Nick Foles: 7 Touchdown Passes
Seven touchdown passes ties the NFL record, a list that includes Sid Luckman, Y.A. Tittle, and Peyton Manning. Foles threw for seven scores with zero interceptions, completing 22 of 28 attempts — one of the most efficient explosive passing days the league has on record.
It reads like a signature career game from a Hall of Fame quarterback. Instead it belongs to a guy who had one legendary afternoon, and it was enough to put his name in the book for good.
Rob Bironas: 8 Field Goals
Eight made field goals in one game ties the NFL record. Bironas hit from every distance and every angle that day, keeping Tennessee in a game their offense couldn't finish drives in on its own. It's a strange, specific record to hold — but it takes a very particular kind of game for a kicker to even get eight attempts, let alone make every single one.
The Full Recap
Ten completely different ways to dominate a football game, spread across nearly a century. Here's every one of them side by side.
A Few Things Worth Noting
Nevers' 40 points is the outlier even among outliers. Almost everything else on this list has at least been approached or tied since it happened. His total hasn't been within a touchdown of getting broken in nearly a century of football.
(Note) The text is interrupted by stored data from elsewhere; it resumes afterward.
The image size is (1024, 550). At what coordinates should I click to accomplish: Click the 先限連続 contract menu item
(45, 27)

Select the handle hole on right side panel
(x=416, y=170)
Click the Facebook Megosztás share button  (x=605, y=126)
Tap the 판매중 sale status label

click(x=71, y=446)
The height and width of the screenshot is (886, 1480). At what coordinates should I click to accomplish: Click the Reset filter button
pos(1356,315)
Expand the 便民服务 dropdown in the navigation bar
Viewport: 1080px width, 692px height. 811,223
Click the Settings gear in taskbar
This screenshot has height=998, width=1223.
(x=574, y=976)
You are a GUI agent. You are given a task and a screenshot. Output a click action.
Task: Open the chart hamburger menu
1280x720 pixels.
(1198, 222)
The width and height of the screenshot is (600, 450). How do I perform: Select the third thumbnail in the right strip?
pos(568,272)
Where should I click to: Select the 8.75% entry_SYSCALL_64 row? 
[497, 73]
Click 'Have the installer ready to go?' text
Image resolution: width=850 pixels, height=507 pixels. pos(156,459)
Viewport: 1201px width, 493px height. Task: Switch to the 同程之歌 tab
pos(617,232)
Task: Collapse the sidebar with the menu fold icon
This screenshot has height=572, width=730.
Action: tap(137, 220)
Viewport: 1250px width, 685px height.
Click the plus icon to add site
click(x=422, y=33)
Payton's game belongs in its own category, honestly. Most of these are about a guy having the best day of his career. His is about having the best day of his career while sick enough that his own coaches nearly didn't let him play.
And it's worth pointing out that Van Brocklin and Anderson set their records in an era with none of the rule changes that were supposed to make big passing days easier — no illegal contact rules, no spread formations padding attempt counts, none of it. Didn't matter. The numbers are still standing anyway.